* **TASK GOAL**: Take the lines below beginning at the line that has "Task: Sort by the dYdX column arrows" and stopping after the line that has "Click the info icon beside From name", and print them exactly as they are, with no other lines.

* **DATASET ENTRIES**:

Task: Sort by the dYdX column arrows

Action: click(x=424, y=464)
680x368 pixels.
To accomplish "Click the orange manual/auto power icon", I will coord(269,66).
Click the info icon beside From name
==
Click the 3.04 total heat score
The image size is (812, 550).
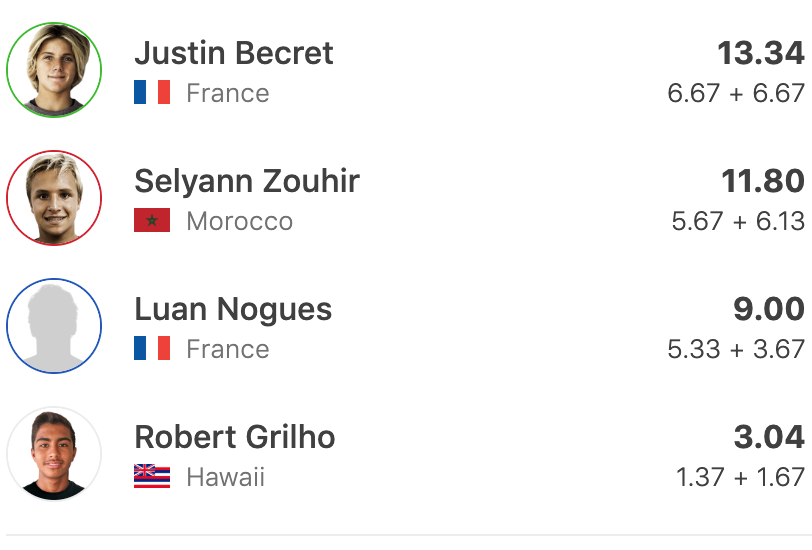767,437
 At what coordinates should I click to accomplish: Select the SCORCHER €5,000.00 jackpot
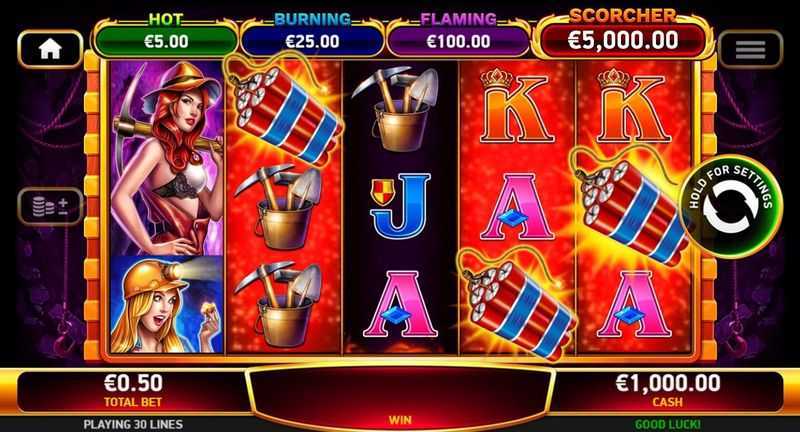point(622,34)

* **ANSWER TO THIS TASK**:
Task: Sort by the dYdX column arrows

Action: click(x=424, y=464)
680x368 pixels.
To accomplish "Click the orange manual/auto power icon", I will coord(269,66).
Click the info icon beside From name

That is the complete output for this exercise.